An exact transcription of all the records below is required, without any images.

**Recorded data:**
+ + + + + + +

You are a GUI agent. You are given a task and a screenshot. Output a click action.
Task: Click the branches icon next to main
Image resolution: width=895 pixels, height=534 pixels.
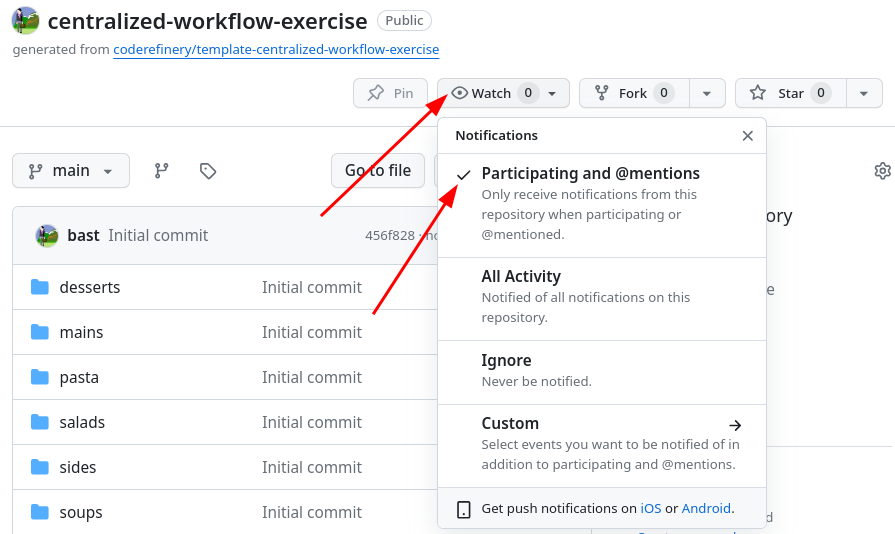pyautogui.click(x=161, y=171)
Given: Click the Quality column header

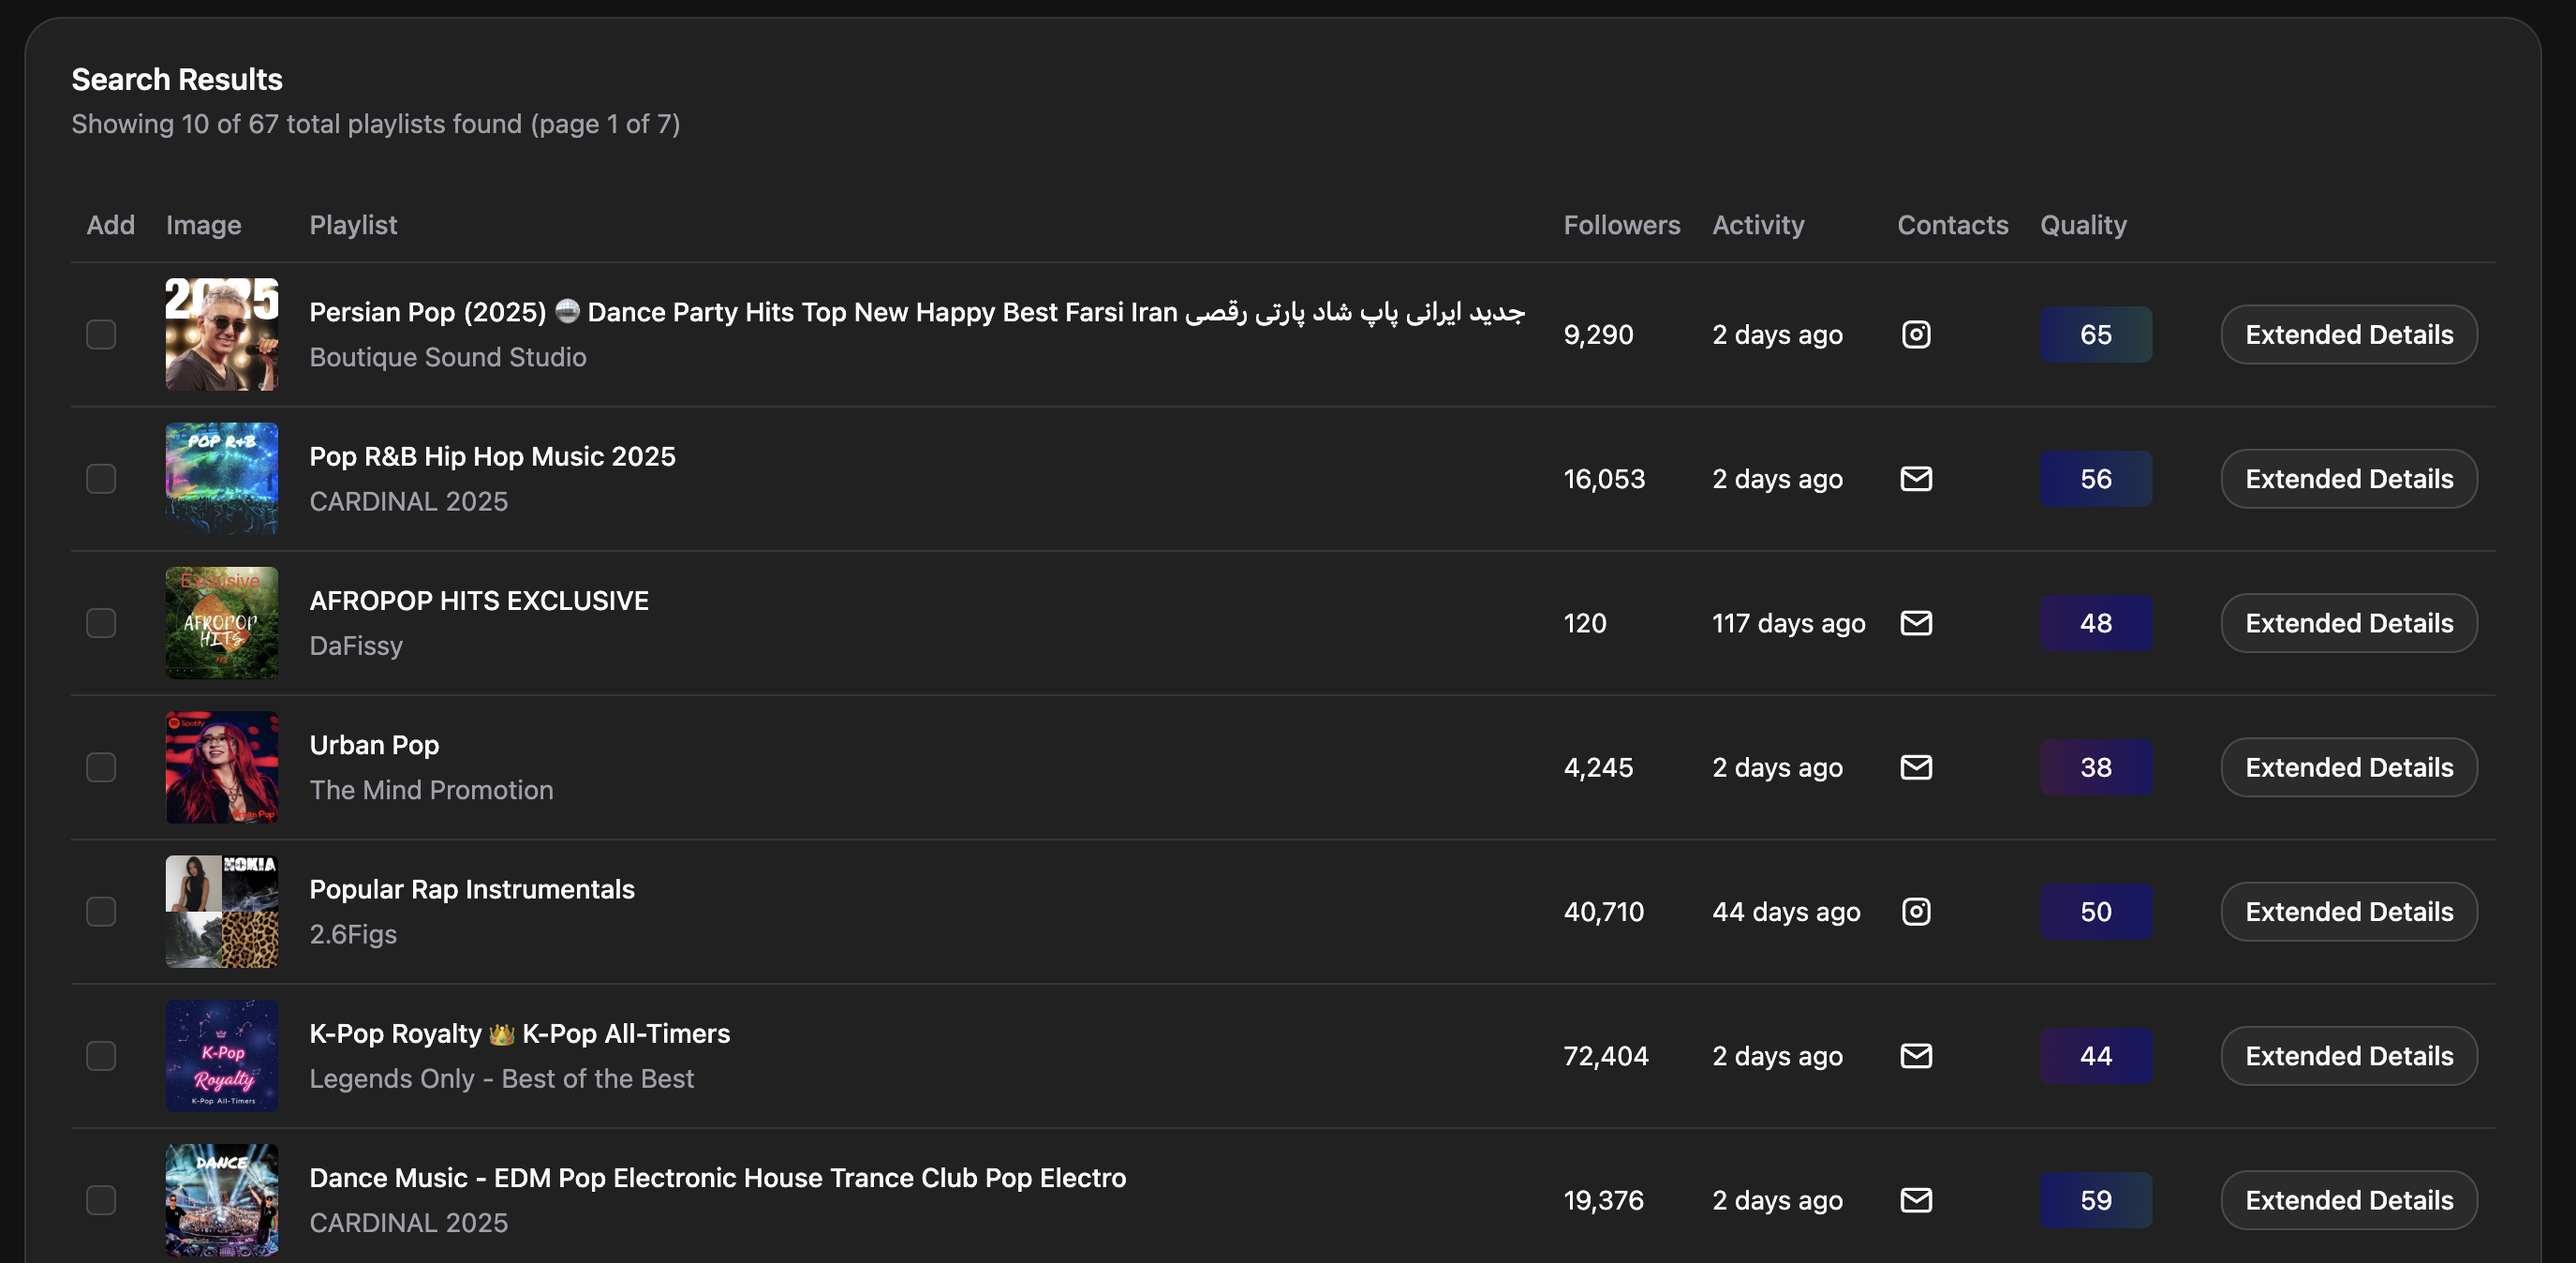Looking at the screenshot, I should (2083, 225).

+ + + + + + +

**Exercise response:**
You are a GUI agent. You are given a task and a screenshot. Output a click action.
Task: Click the branches icon next to main
Image resolution: width=895 pixels, height=534 pixels.
pyautogui.click(x=161, y=171)
Given: Click the Quality column header

Looking at the screenshot, I should (2083, 225).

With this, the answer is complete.